The symptoms observed in bvFTD are caused by dysfunction of the orbitofrontal cortex, thus these two neuropsychological tests might be useful in detecting the early stage bvFTD. However, as self-monitoring and somatic marker processes are so complex, it likely involves other brain regions. Therefore, neuropsychological tests are sensitive to the dysfunction of orbitofrontal cortex, yet not specific to it. The weakness of these tests is that they do not necessarily show dysfunction of the orbitofrontal cortex.

In order to solve this problem, some researchers combined neuropsychological tests which detect the dysfunction of orbitofrontal cortex into one so that it increases its specificity to the degeneration of the frontal lobe in order to detect the early-stage bvFTD. They invented the Executive and Social Cognition Battery which comprises five neuropsychological tests.

The result has shown that this combined test is more sensitive in detecting the deficits in early bvFTD.[22]


Currently, there is no cure for FTD. Treatments are available to manage the behavioral symptoms. Disinhibition and compulsive behaviors can be controlled by selective serotonin reuptake inhibitors (SSRIs).[25][26] Although Alzheimer's and FTD share certain symptoms, they cannot be treated with the same pharmacological agents because the cholinergic systems are not affected in FTD.[4]
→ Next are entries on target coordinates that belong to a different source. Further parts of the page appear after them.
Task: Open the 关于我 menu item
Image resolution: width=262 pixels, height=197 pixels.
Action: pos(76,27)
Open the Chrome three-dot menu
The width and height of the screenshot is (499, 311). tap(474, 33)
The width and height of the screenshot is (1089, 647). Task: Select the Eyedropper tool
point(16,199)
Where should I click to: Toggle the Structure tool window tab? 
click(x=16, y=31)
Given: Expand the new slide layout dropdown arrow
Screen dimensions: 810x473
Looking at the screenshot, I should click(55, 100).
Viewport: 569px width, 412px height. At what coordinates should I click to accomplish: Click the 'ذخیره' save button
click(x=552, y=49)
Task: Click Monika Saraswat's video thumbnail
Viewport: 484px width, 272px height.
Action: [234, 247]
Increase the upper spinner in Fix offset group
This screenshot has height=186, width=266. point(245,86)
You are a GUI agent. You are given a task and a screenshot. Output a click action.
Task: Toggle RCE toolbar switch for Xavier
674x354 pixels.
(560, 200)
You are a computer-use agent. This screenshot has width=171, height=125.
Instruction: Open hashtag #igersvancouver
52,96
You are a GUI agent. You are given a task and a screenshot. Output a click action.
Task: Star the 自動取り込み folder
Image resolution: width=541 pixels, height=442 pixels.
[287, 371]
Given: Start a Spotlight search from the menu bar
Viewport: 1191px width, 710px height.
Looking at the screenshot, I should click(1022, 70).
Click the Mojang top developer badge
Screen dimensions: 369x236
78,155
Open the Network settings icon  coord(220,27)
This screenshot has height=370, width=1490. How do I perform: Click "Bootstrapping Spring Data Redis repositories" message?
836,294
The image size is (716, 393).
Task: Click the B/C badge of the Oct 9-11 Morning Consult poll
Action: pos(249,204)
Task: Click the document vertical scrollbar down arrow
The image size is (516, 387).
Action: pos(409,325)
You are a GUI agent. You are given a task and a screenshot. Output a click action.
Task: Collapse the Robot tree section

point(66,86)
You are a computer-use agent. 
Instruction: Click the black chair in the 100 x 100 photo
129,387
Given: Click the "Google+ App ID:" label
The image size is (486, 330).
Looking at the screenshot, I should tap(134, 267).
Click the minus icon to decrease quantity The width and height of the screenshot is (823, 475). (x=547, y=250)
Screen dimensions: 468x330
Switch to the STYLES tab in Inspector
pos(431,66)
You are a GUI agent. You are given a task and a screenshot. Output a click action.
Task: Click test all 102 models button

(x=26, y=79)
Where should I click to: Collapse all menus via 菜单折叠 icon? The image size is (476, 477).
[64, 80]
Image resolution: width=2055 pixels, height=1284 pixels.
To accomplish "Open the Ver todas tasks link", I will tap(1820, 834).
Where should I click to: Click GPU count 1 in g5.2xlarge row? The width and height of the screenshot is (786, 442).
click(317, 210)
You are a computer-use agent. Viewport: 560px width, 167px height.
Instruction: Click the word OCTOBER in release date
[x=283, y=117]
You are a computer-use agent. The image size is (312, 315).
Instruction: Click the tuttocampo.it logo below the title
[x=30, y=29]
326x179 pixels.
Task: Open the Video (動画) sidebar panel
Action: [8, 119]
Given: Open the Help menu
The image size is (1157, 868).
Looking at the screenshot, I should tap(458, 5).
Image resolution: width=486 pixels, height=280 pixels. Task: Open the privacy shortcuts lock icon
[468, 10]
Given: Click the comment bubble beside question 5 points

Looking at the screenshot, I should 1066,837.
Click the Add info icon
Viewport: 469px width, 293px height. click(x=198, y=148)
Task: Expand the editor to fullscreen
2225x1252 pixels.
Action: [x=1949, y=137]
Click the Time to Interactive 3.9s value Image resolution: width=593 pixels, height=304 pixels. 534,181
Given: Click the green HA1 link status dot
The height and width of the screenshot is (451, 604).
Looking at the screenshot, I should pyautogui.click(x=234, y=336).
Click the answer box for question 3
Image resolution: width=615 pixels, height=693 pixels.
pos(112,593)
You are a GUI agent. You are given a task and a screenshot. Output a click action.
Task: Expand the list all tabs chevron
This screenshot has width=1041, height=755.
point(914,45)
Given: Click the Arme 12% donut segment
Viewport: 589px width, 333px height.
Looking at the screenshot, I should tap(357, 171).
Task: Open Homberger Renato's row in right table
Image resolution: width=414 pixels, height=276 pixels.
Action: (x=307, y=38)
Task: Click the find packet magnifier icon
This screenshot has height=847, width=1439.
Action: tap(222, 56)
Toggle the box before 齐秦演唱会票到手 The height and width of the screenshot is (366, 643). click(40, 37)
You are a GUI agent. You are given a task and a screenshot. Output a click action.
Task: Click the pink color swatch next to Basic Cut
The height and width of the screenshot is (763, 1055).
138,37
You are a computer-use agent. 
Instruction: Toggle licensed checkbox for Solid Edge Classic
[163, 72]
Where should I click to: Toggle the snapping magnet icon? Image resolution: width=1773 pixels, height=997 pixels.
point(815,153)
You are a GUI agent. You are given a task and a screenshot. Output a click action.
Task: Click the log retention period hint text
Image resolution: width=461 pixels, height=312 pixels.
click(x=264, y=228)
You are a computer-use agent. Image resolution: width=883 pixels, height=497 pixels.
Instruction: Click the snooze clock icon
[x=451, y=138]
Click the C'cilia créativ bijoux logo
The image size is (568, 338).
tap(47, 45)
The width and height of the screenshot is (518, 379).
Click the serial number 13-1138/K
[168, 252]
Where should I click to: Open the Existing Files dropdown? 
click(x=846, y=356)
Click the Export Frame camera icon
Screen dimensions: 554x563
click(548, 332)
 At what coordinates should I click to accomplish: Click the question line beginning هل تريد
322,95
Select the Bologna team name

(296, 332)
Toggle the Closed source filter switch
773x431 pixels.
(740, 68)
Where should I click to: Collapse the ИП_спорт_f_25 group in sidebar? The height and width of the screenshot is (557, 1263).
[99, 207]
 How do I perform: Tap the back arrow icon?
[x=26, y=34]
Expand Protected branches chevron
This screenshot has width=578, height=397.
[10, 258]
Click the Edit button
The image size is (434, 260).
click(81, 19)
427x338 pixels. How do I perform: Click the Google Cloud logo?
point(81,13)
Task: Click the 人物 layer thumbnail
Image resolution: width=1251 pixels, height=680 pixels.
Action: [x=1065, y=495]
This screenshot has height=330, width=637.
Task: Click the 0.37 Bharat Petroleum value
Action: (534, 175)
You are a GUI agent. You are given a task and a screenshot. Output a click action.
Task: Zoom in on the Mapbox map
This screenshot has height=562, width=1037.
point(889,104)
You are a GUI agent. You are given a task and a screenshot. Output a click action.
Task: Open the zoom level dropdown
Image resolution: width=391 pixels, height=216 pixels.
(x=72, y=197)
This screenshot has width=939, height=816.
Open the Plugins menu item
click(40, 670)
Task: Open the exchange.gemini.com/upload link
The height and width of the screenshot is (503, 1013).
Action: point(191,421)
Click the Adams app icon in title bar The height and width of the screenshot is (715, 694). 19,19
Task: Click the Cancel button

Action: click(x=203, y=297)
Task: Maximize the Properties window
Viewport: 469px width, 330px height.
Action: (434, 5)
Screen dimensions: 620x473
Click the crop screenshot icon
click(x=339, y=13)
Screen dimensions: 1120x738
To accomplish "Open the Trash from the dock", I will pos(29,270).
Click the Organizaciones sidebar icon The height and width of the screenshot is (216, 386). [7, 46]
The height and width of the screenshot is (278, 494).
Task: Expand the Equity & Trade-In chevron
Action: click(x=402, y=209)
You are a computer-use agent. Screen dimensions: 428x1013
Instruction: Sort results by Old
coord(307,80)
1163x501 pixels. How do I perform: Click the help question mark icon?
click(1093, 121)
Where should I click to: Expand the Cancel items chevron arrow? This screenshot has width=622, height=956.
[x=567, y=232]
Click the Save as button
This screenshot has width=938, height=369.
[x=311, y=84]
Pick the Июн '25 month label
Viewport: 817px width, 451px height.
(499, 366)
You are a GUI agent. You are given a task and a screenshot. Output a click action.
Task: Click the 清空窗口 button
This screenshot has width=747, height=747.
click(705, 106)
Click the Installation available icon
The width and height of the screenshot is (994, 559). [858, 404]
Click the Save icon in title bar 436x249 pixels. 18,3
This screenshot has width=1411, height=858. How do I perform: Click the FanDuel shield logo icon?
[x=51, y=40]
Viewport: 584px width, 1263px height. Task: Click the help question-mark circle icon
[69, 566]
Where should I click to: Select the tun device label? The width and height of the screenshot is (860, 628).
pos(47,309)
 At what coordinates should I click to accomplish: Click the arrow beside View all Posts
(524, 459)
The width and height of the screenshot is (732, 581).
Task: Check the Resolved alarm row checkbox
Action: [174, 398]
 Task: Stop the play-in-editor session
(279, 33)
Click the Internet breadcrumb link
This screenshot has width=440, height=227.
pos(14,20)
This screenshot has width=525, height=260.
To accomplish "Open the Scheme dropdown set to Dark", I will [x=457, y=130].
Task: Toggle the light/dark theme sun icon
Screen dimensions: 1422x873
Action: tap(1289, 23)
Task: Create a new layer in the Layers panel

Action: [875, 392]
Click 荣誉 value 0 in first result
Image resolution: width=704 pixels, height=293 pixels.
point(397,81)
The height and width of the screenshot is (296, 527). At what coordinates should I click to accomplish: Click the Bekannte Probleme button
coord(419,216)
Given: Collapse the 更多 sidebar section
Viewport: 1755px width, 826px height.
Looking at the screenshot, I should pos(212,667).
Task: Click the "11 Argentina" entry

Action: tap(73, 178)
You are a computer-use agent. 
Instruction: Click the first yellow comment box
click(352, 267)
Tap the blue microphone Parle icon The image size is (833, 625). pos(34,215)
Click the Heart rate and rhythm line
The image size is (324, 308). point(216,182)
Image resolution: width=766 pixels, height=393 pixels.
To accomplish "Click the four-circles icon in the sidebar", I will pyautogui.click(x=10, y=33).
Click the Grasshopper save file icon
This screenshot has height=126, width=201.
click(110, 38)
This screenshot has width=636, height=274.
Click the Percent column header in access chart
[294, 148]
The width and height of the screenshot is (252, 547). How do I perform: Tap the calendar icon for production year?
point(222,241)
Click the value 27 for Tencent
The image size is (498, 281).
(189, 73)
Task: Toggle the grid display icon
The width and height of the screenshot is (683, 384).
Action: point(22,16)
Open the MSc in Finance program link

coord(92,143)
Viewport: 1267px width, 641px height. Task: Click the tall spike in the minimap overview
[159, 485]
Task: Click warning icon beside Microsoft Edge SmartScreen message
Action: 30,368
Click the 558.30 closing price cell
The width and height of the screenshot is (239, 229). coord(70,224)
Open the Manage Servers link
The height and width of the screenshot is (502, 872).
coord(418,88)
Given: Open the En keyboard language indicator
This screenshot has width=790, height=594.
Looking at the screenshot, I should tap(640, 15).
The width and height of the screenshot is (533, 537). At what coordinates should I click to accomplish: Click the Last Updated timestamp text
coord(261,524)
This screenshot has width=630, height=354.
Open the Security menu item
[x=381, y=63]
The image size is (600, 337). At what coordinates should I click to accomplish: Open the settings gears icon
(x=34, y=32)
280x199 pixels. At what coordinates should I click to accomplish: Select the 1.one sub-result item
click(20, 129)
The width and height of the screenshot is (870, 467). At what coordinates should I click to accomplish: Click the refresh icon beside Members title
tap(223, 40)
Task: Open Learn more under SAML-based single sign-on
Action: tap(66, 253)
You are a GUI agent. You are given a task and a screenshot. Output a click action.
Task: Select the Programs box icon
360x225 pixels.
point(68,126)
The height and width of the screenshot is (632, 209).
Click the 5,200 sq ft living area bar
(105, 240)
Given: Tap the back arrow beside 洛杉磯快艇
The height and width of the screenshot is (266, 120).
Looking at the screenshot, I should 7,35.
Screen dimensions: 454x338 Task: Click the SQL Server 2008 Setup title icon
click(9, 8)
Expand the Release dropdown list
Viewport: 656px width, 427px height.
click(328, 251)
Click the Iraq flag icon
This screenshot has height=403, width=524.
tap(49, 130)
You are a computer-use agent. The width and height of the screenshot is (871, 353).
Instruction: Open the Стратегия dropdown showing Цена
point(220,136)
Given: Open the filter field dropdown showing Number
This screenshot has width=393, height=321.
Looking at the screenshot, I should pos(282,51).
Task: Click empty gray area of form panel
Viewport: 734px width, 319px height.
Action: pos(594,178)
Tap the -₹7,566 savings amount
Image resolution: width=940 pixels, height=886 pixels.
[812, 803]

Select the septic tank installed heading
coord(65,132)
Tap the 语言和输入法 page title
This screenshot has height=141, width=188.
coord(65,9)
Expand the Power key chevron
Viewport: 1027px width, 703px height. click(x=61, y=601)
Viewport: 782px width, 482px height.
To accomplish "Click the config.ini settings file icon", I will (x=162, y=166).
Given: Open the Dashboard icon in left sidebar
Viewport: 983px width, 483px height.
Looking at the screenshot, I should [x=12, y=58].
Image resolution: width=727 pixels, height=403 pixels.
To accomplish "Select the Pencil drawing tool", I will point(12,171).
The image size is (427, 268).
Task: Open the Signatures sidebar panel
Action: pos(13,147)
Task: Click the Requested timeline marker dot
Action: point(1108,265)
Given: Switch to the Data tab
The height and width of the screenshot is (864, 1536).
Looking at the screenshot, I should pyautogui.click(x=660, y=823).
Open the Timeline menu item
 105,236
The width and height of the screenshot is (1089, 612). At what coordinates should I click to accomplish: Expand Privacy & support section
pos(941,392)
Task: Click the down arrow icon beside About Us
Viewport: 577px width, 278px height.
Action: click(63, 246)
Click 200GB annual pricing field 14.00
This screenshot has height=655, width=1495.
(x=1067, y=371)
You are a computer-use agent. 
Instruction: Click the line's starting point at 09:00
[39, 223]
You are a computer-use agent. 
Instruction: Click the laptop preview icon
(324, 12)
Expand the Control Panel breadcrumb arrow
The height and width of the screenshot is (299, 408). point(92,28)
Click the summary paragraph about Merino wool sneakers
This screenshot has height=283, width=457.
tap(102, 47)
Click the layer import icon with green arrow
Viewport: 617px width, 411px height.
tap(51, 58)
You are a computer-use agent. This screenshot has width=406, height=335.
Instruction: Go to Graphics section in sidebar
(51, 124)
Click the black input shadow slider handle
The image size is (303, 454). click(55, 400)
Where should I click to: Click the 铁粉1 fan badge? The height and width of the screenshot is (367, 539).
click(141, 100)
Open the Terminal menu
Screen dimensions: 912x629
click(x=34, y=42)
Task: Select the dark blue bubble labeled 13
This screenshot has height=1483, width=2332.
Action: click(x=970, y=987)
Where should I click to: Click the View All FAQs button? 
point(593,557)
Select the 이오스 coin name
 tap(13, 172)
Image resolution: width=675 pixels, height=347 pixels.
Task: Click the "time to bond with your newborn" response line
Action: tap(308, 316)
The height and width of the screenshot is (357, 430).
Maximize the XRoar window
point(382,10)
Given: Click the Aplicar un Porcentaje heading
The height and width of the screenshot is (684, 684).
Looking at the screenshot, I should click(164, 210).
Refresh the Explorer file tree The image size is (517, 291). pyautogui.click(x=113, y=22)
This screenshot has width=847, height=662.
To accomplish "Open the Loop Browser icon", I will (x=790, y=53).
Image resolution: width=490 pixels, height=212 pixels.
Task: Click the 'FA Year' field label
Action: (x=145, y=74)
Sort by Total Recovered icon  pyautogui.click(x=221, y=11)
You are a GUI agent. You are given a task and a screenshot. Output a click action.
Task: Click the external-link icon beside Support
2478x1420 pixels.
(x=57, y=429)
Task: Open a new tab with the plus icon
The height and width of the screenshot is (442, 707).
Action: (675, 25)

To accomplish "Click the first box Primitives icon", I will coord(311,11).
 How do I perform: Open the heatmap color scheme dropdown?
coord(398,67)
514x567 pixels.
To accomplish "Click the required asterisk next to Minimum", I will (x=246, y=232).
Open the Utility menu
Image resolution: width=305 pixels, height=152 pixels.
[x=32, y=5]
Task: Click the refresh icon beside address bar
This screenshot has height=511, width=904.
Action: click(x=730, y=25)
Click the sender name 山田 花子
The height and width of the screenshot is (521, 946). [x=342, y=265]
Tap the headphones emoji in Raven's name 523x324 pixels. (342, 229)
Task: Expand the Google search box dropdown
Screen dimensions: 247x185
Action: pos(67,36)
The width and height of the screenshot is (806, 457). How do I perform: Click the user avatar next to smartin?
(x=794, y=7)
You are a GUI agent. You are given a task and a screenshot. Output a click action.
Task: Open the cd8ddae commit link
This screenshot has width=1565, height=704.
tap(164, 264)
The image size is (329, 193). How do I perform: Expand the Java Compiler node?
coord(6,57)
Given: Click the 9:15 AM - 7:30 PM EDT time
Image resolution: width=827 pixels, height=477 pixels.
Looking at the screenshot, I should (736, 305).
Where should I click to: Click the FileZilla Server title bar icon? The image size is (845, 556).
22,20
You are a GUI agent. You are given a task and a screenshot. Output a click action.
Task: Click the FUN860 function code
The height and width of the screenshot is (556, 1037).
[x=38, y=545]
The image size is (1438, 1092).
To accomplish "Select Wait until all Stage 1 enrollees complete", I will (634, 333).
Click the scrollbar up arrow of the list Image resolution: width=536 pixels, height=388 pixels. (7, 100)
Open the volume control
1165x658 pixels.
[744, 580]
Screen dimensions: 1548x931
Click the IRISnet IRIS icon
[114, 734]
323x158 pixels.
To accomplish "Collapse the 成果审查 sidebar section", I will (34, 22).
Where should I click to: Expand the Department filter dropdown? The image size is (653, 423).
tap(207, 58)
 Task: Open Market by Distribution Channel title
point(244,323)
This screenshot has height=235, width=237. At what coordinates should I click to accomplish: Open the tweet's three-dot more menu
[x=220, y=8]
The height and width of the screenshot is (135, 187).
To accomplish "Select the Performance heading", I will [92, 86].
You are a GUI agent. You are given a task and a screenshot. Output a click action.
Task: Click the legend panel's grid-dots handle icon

Because FTD often occurs in younger people (i.e. in their 40s or 50s), it can severely affect families. Patients often still have children living in the home. Financially, it can be devastating as the disease strikes at the time of life that often includes the top wage-earning years.


Symptoms of frontotemporal dementia progress at a rapid, steady rate. Patients suffering from the disease can survive between 2–20 years. Eventually patients will need 24-hour care for daily function.[27]

CSF leaks are a known cause of reversible frontotemporal dementia.[28]


Frontotemporal dementia was first described by Pick in 1892.[29] In 1989, Snowden suggested the term “semantic dementia” to describe the patient with predominant left temporal atrophy and aphasia that Pick described. The first research criteria for FTD “Clinical and neuropathological criteria for frontotemporal dementia. The Lund and Manchester Groups,” was developed in 1994.The clinical diagnostic criteria were revised in the late 1990s, when the FTD spectrum was divided into a behavioral variant, a nonfluent aphasia variant and a semantic dementia variant.[30] The most recent revision of the clinical research criteria was by International Behavioural Variant FTD Criteria Consortium (FTDC) in 2011.[31]